• **SET TASK 1**
Print the passage of the Vermeer documentary review starting with "An 80 minute" and going on through "the art history.".

Tim's Vermeer

Tim's Vermeer

Postby CAP » Thu Jul 10, 2014 12:39 pm

An 80 minute documentary about Tim Jenison, a noted American software and video inventor who has taken a special interest in the work of the Johannes Vermeer for its photographic qualities and demonstrates a possible technique for transferring a projected image onto canvas with paint. This doesn’t sound all that gripping as a feature, true, but for a site heavily weighted toward fine art, a review here was almost inevitable. And the film is not without its dramatic interest, although this is mainly unintended. Ultimately it reveals much more about Jenison and his sly hubris than Vermeer’s technique. I give it 4. I return to the psychological side later and deal firstly with the art history.

Tim’s starting point is the mystery that surrounds Vermeer’s technique. Although it is generally accepted that some sort of lens was used to project an image of the subject, how this projection is transferred to a canvas with paint is by no means clear. Plausibly, outlines from the projection might be traced onto paper placed upon the projecting surface, although the projected image will be upside down and back-to-front, or a ‘mirror image’, so that the sheet of paper must then be flipped over and rotated before the outlines can be transferred to a canvas in correct orientation. The transfer might be done by using a very thin 'tracing' paper, so that the outlines are visible from the other side of the paper and then the drawing side lightly coated with charcoal or soft pencil so that the reverse side may be traced onto the canvas, depositing a light carbon imprint. Alternatively, the transfer may be achieved by the traditional technique of ‘pouncing’, whereby the outlines are retraced with a small spiked wheel creating perforations in the paper through which the artist can then ‘pounce’ or press a quantity of chalk or charcoal dust from either side (if a reversal is needed), creating dotted lines on the pounced surface. Up until the widespread availability of overhead projectors, this was still the preferred technique in trade signage and its accompanying pictorials.

• **SET TASK 2**
Output the lines of the stored data exactly as they appear, starting with the first line of the stored data and going on through the line with "Click the Load", and include only those lines.

Stored data:

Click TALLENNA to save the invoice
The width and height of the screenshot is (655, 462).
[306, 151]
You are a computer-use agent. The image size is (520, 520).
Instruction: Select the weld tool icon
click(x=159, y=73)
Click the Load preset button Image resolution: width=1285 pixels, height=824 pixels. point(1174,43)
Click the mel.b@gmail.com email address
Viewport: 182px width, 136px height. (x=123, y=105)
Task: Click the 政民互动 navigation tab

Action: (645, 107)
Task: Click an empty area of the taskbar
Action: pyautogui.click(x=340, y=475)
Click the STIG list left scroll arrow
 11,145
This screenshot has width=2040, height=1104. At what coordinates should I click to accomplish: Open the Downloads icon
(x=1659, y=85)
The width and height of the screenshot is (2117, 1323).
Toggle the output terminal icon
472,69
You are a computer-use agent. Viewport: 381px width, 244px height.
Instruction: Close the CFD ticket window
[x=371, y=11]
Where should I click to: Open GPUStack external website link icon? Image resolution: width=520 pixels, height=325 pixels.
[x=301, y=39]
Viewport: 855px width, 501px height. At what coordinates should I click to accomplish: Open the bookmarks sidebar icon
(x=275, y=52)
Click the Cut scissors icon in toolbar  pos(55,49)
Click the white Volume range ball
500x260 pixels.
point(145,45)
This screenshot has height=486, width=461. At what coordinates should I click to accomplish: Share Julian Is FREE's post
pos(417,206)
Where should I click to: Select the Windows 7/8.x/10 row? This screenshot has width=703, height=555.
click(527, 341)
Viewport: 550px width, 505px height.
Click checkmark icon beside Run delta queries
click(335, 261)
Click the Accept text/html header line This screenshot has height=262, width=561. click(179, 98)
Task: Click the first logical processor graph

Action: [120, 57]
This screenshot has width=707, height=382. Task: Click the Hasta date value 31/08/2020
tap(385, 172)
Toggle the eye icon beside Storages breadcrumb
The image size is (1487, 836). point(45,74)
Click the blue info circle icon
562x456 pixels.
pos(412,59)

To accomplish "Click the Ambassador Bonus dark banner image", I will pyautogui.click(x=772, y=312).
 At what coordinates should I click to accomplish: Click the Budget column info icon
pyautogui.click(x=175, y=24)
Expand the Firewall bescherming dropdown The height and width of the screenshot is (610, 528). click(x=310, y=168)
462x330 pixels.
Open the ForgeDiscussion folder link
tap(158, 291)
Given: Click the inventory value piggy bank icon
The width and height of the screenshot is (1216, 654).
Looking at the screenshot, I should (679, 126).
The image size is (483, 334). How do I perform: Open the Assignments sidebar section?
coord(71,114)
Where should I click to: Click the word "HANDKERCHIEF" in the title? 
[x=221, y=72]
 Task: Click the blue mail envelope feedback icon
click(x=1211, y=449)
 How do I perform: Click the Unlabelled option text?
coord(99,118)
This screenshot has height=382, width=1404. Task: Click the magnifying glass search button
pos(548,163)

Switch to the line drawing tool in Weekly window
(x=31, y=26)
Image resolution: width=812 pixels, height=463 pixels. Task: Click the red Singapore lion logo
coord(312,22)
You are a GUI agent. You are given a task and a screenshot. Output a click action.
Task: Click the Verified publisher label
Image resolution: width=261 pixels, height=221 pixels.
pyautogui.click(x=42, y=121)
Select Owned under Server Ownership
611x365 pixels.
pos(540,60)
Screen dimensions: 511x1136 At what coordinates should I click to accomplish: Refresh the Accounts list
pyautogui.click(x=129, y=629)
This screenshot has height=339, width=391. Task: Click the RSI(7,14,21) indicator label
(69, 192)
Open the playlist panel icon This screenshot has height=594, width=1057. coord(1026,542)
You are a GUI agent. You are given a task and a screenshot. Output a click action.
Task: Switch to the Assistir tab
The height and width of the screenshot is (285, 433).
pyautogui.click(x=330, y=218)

• **EXPECTED OUTPUT 1**
An 80 minute documentary about Tim Jenison, a noted American software and video inventor who has taken a special interest in the work of the Johannes Vermeer for its photographic qualities and demonstrates a possible technique for transferring a projected image onto canvas with paint. This doesn’t sound all that gripping as a feature, true, but for a site heavily weighted toward fine art, a review here was almost inevitable. And the film is not without its dramatic interest, although this is mainly unintended. Ultimately it reveals much more about Jenison and his sly hubris than Vermeer’s technique. I give it 4. I return to the psychological side later and deal firstly with the art history.

• **EXPECTED OUTPUT 2**
Click TALLENNA to save the invoice
The width and height of the screenshot is (655, 462).
[306, 151]
You are a computer-use agent. The image size is (520, 520).
Instruction: Select the weld tool icon
click(x=159, y=73)
Click the Load preset button Image resolution: width=1285 pixels, height=824 pixels. point(1174,43)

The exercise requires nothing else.